A brain aneurysm (AN-yoo-riz-um) — also known as a cerebral aneurysm or intracranial aneurysm — is a bulge or ballooning in a blood vessel in the brain. An aneurysm often looks like a berry hanging on a stem.

Experts think brain aneurysms form and grow because blood flowing through the blood vessel puts pressure on a weak area of the vessel wall. This can increase the size of the brain aneurysm. If the brain aneurysm leaks or ruptures, it causes bleeding in the brain, known as a hemorrhagic stroke.

Most often, a ruptured brain aneurysm occurs in the space between the brain and the thin tissues covering the brain. This type of hemorrhagic stroke is called a subarachnoid hemorrhage.

Brain aneurysms are common. But most brain aneurysms aren't serious, especially if they're small. Most brain aneurysms don't rupture. They usually don't cause symptoms or cause health problems. In many cases, brain aneurysms are found during tests for other conditions.

However, a ruptured aneurysm quickly becomes life-threatening and requires medical treatment right away.

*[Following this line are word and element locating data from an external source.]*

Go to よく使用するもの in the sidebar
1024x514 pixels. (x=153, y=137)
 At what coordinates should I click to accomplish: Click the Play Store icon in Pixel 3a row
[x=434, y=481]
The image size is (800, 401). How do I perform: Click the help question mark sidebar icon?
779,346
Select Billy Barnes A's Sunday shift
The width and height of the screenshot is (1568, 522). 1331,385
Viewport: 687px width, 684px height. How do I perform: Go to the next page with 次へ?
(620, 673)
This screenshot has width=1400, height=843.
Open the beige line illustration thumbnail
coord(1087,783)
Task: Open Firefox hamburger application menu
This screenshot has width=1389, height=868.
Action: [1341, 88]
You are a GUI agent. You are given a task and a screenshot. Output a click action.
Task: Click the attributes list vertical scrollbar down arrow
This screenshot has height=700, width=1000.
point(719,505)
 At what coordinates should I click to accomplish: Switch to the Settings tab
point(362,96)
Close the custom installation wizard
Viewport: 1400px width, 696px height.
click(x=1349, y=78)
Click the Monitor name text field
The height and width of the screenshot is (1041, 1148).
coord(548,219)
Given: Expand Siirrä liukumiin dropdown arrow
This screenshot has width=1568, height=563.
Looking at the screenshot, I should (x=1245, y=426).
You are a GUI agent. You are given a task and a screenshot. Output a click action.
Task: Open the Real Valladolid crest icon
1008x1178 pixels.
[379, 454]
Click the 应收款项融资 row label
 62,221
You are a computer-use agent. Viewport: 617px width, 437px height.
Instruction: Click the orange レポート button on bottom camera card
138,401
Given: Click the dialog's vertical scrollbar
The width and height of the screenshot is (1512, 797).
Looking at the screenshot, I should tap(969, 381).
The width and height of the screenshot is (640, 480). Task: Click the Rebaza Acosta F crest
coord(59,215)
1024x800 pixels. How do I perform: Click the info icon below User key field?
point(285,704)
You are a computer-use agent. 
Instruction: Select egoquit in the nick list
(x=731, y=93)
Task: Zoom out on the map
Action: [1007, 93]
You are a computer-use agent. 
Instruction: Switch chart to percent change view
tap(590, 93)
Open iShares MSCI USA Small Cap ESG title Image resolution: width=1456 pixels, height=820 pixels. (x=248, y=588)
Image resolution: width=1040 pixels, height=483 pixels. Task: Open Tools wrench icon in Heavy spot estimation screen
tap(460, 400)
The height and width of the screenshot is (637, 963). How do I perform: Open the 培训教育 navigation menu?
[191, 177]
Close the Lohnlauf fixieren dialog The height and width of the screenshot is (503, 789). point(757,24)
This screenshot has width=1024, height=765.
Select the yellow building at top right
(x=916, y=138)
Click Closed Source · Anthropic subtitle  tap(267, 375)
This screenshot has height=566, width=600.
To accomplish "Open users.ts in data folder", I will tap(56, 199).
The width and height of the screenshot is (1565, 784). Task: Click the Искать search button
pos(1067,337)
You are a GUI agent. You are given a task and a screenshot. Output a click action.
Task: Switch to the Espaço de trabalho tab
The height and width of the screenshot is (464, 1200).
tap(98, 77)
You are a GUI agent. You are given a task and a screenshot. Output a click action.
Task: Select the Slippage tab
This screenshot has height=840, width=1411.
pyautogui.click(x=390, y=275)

If a brain aneurysm hasn't ruptured, treatment may be appropriate in some cases. Treatment of an unruptured brain aneurysm may prevent a rupture in the future. Talk with your health care provider to make sure you understand the best options for your specific needs.


  • Saccular aneurysm, also known as a berry aneurysm. This type of aneurysm looks like a berry hanging from a vine. It's a round, blood-filled sac that protrudes from the main artery or one of its branches. It usually forms on arteries at the base of the brain. A berry aneurysm is the most common type of aneurysm.
  • Fusiform aneurysm. This type of aneurysm causes bulging on all sides of the artery.
  • Mycotic aneurysm. This type of aneurysm is caused by an infection. When an infection affects the arteries in the brain, it can weaken the artery wall. This can cause an aneurysm to form.


Most brain aneurysms that haven't ruptured don't cause symptoms. This is especially true if they're small. Brain aneurysms may be found during imaging tests that are done for other conditions.

However, a ruptured aneurysm is a very serious condition, typically causing a severe headache. And if an unruptured aneurysm presses against brain tissue or nerves, it may cause pain and other symptoms.

Ruptured aneurysm

A sudden, severe headache is the key symptom of a ruptured aneurysm. This headache is often described by people as the worst headache they've ever experienced.

In addition to a severe headache, symptoms of a ruptured aneurysm can include:

  • Nausea and vomiting
  • Stiff neck
  • Blurred or double vision
  • Sensitivity to light
  • Seizure
  • A drooping eyelid
  • Loss of consciousness
  • Confusion

'Leaking' aneurysm

In some cases, an aneurysm may leak a slight amount of blood. When this happens, a more severe rupture often follows. Leaks may happen days or weeks before a rupture.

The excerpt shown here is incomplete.